To augment suffering for unemployed and poor residents, McCrony joined 23 other repugican-controlled states in rejecting Medicaid expansion citing budget control measures. However, the federal government picks up 100% of the cost for the first three years and covers at least 90% of the costs thereafter. Rejecting free healthcare for the state’s poorest residents has nothing to do with budgetary controls, and everything to do with a wingnut policy of keeping poor people sick because good health is a privilege reserved for the wealthy.
North Carolina repugicans enacted a favorite wingnut christian policy and Governor McCrony followed Texas governor Rick Perry’s lead in signing severe abortion restrictions despite his campaign pledge not to support further limitations on abortion. The Draconian abortion law likely will close all but on abortion clinic, and was covertly slipped into a bill dealing with motorcycle safety measures. Besides closing down most of the state’s abortion clinics, the legislation also eliminated abortion coverage in private healthcare plans for city and county employees as well as those in private healthcare exchange plans under the Affordable Care Act.
Unfortunately McCrony and repugicans’ extreme wingnut policies are not in danger of being overturned anytime soon because North Carolina took little time restricting voting rights shortly after the wingnut Supreme Court struck down Section 5 of the Voting Rights Act. Besides blocking over 316,000 North Carolinians’ right to vote due to ALEC model voter ID laws, repugicans eliminated same-day voter registration, severely cut early voting, and ended a program allowing high-school students to pre-register to vote. The repugicans did not even use “voter fraud” as justification for “the most comprehensive attack on the right to vote that this state has enacted since the institution of Jim Crow” according to North Carolina’s NAACP president. The real reason (racism) was revealed when a local repugican official said, “If it hurts a bunch of lazy blacks that want the government to give them everything, so be it.”

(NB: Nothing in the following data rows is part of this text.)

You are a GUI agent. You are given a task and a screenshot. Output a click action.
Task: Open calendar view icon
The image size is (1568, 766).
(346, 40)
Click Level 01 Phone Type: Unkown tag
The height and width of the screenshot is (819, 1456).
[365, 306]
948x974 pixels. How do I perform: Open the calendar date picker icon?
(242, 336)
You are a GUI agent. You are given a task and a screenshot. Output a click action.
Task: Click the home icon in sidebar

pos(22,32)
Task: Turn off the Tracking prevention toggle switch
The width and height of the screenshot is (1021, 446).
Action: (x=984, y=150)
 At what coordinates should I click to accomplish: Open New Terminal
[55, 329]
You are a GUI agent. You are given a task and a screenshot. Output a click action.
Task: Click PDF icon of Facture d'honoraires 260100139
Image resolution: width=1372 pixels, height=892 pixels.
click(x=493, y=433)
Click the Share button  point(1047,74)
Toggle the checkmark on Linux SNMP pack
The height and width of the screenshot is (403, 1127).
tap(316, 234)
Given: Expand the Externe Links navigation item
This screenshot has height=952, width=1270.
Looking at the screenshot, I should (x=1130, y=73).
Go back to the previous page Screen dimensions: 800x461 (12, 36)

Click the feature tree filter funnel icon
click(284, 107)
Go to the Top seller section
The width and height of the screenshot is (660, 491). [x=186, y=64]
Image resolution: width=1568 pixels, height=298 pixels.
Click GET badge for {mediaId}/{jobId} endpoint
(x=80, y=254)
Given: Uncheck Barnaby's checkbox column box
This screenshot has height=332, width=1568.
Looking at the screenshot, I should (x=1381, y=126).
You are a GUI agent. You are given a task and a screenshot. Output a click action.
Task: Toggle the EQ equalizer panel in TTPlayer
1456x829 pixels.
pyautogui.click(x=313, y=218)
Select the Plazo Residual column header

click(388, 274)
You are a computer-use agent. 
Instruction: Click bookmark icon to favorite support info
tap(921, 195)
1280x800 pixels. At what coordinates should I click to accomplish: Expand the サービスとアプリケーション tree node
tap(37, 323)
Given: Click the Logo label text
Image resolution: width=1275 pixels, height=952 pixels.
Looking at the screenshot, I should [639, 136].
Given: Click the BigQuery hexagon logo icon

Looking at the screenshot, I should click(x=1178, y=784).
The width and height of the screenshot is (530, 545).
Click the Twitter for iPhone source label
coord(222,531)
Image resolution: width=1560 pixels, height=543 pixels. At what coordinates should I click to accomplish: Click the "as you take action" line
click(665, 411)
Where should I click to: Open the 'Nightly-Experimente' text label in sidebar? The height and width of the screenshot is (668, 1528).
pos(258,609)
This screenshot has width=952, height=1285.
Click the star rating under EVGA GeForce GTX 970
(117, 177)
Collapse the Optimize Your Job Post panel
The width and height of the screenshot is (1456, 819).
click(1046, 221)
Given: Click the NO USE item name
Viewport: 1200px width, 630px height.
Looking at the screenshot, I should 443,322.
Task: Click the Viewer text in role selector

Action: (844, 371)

If Americans think McCrony and the repugican legislature’s extremist agenda is localized to a southern red state and could never happen at the federal level, they are deluded; every one of the harsh policies has been proposed by repugicans in Congress. Whether it is eliminating abortion rights, abolishing unemployment benefits, cutting education spending, weakening campaign finance laws, ending healthcare for the poor, giving tax cuts to the rich at the expense of the poor, or redistricting to benefit repugican candidates, there is nothing McCrony hasn’t enacted that congressional repugicans do not support and have not attempted. Although voting laws are the purview of the states, repugicans in Congress have not made any attempt to adjust the Voting Rights Act according to the suggestion of the Supreme Court.
For many Americans, what has transpired in North Carolina is a cautionary tale, a portent of what America under repugican control will look like; it is reality for the people of North Carolina. Although there is a movement to change the conditions in North Carolina, there is no hope of change in the near future. It is important to remember that what happened in North Carolina is the result of the 2010 midterm elections and voters who failed to heed the warnings that if repugicans gain control of the government they will impose extreme right wing policies and make sure Koch’s vision of a transformed America reaches fruition just like they did in North Carolina.